Building a Taste Graph: The basic principles

17th Feb `15, 04:30 PM in Analytics

This is the second part of Vijaya Kumar Ivaturi’s earlier post Big Data – Not just a matter of…

I Vijaya Kumar Contributor

This is the second part of Vijaya Kumar Ivaturi’s earlier post Big Data – Not just a matter of scale: 5 new trends and twists.

In my previous post, we have discussed about five new trends, twists and some key differences in big data analytics in terms of its conceptual model. We’ve also seen some recent advances in recommender systems and how the the emergence of behavioural systems theory added a new dimension to the rise of choice engines. In this post,  let’s talk about the core concept of taste graph and how it is built based on the affinity of cross categories for a class of users.Social curation is emerging as a significant input to decision making in the online world and driving buying behaviour of consumers in the physical world as well. The rise of decision science as one of the major disciplines in computer science in the recent years is the result of this trend.

The core concept of socially assisted buying, is to enable the buyer with both relevant and novel choices in real time context. It is important to note that relevance is driven more by the context of the user while novelty is derived from the taste of the user. Most of the recommender systems focus on the single category of choice like books or movies or food, and the choice is a list driven by recent or past transactional history of the user in that category. This means that it is not an easy task to derive choices if there is no transaction history in the specific category.

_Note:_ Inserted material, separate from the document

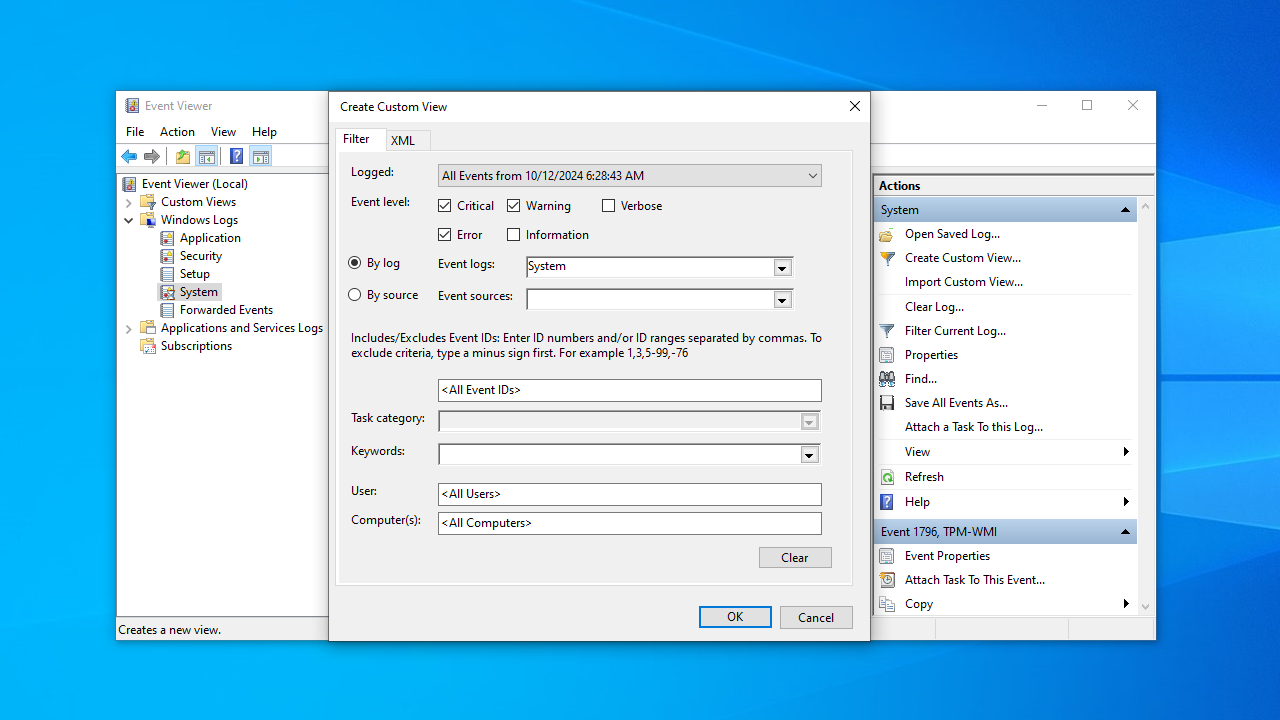Viewport: 1280px width, 720px height.
Task: Click the Event Properties icon
Action: click(887, 556)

The concept of a taste graph is based on the affinity of cross categories for a class of users. In other words, the item to item affinity across different categories is a fairly good approximation to the kind of behaviour expected of a consumer in a specific context. In behavioural science, it is often argued that a taste which is a cross category linkage is category invariant at a higher level of abstraction.

For example, a buyer who shops for organic vegetables is most likely to shop for organic tea, and this is perhaps a simpler case to guess given the fact that it is related to food overall. If the affinity of organic food is very close to a different category of organic clothing in a region, it can be argued that a buyer of organic vegetable and organic Tea will most likely prefer an organic cotton shirt if provided an option to choose. In other words, the buyer has got a taste for “organic” in general. As an organic consumer is considered to be sensitive to nature in terms of actions and practices, it can be extrapolated to a fair degree of accuracy that such a buyer will prefer to stay in an eco-friendly resort.

Hence, the taste model for consumers is a higher order classification of the first order item to item affinities across categories. This is the reason taste is category independent, and one can guess with a higher level of confidence in the selection of an item in a new category even if there is no transaction history in that category. Another popular example is a taste for mechanical precision across watches, pens, tool sets and cars. Hence, an ontology based on taste is a more effective driver of choice in both online and physical worlds.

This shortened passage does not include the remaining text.